If I read your story right, a manager said you had had enough after 5 plates, not an unjustifiable opinion, especially if this was a family-run place (most of the ones I’ve seen are). Your girlfriend’s response was to lay into the manager for, in essence, ‘not supporting the troops’? If it were my restaurant, I wouldn’t care if you just came back from fighting Commie Terrorists on Mars if a customer treated me or one of my employees that way.

Or that the only time “clean your plate” promotes obesity is when you act like a greedy hog and pile a bunch of shit on your plate you don’t want, rather than just taking a nice, small amount.

The woman’s an idiot. My parents would have killed me if I had done that as a child-but then, when they took me to buffets, they made sure I only took a little bit at a time. Even today I usually will take a small bite-size portion if I just want to see if I like something first. There’s no need to take huge amounts-you can always go back if you want more.
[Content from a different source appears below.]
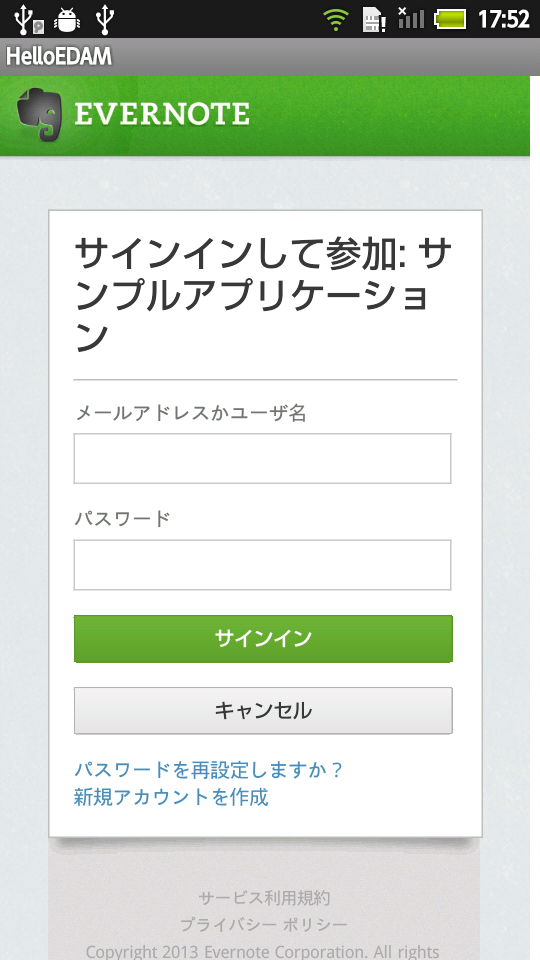Image resolution: width=540 pixels, height=960 pixels.
Task: Tap the Android debugging bug icon
Action: point(67,20)
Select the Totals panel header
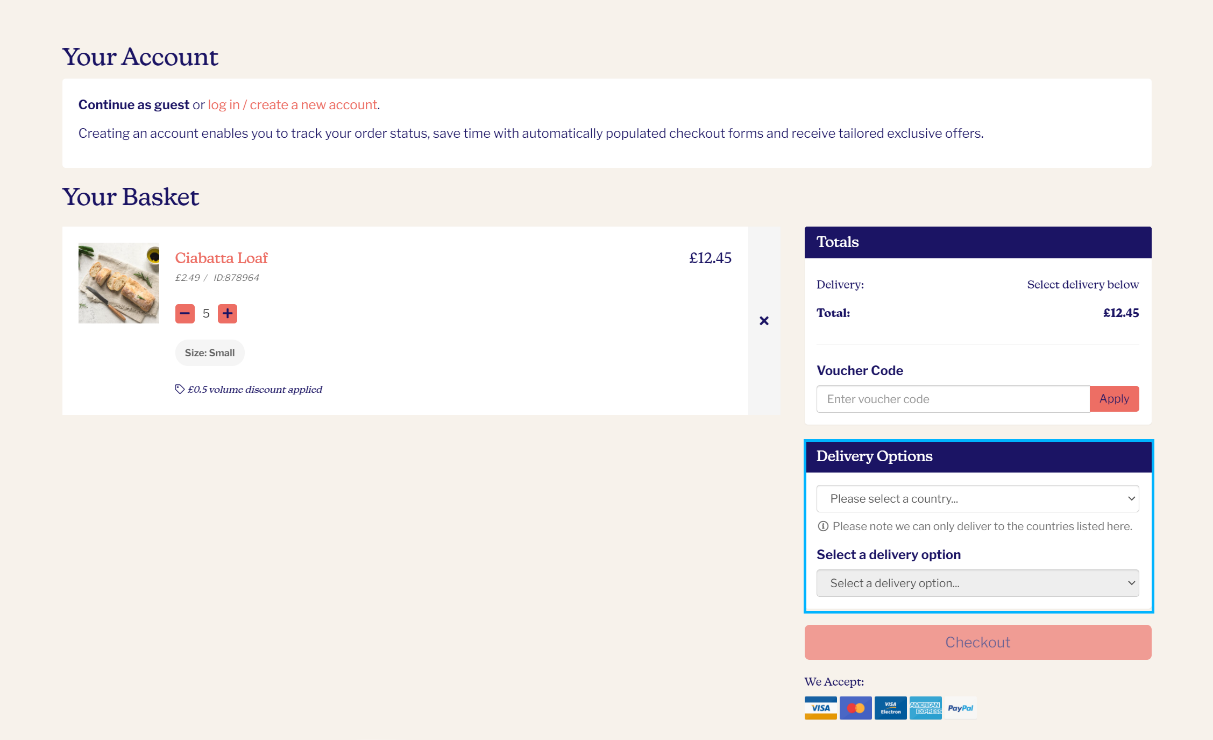This screenshot has width=1213, height=740. click(837, 242)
Ah, if it’s the one I’m thinking of, it’s behind Mucky Duck. Great noodle bowls!

How does one justify calling it “all you can eat” if you aren’t allowed to eat all you can eat?

A woman who knows Wendy posted this at 8:36 (as it reads on my browser):

So Wendy’s friend, her husband, and her kids never finish what they take. And that makes it okay? Seems to me they’re part of the problem.

That’s all you can eat! Now go home!

:smiley: (I think I go that from Mad when I was a kid.

Heh, I guess that’s it!

You beat me to it, thanks. Maybe Johnny L.A. has it right, the guy figured “That’s all you can eat, now leave.” :slight_smile:

That’s fine, Wendy’s friend, your kids don’t have to finish everything on their plate…but in that case you don’t let them go back to the buffet.

Because we expect people to conduct themselves with basic human decentcy and respect and don’t want to have to ammend every statement with countless caveats and qualifications when it’s much easier just to throw the assholes out.

Just because we’re all about fighting ignorance here, lemme insert a quick reference to The Master on vomitoriums:
http://www.straightdope.com/columns/021101.html

I’m talking about A.R. Cane simply eating, not the waste of the people in the OP. Or do you feel it’s indecent to actually eat all one can eat, as advertised? It’s disrespectful and assholish too?

If a restaurant is justified in kicking someone out for eating more than the tab pays for, they should refund money to people who eat less. I gotta give the restaurant credit at least for admitting they were wrong.

Friends of mine went to a Buddhist “vegetarian meat” restaurant in Thailand (including fake chicken drumsticks with plastic bones!) and in addition to the cover charge, there was an additional per-gram charge for uneaten food. You were only allowed one plate and no dumping of food. According to them, it really moderated how much they took.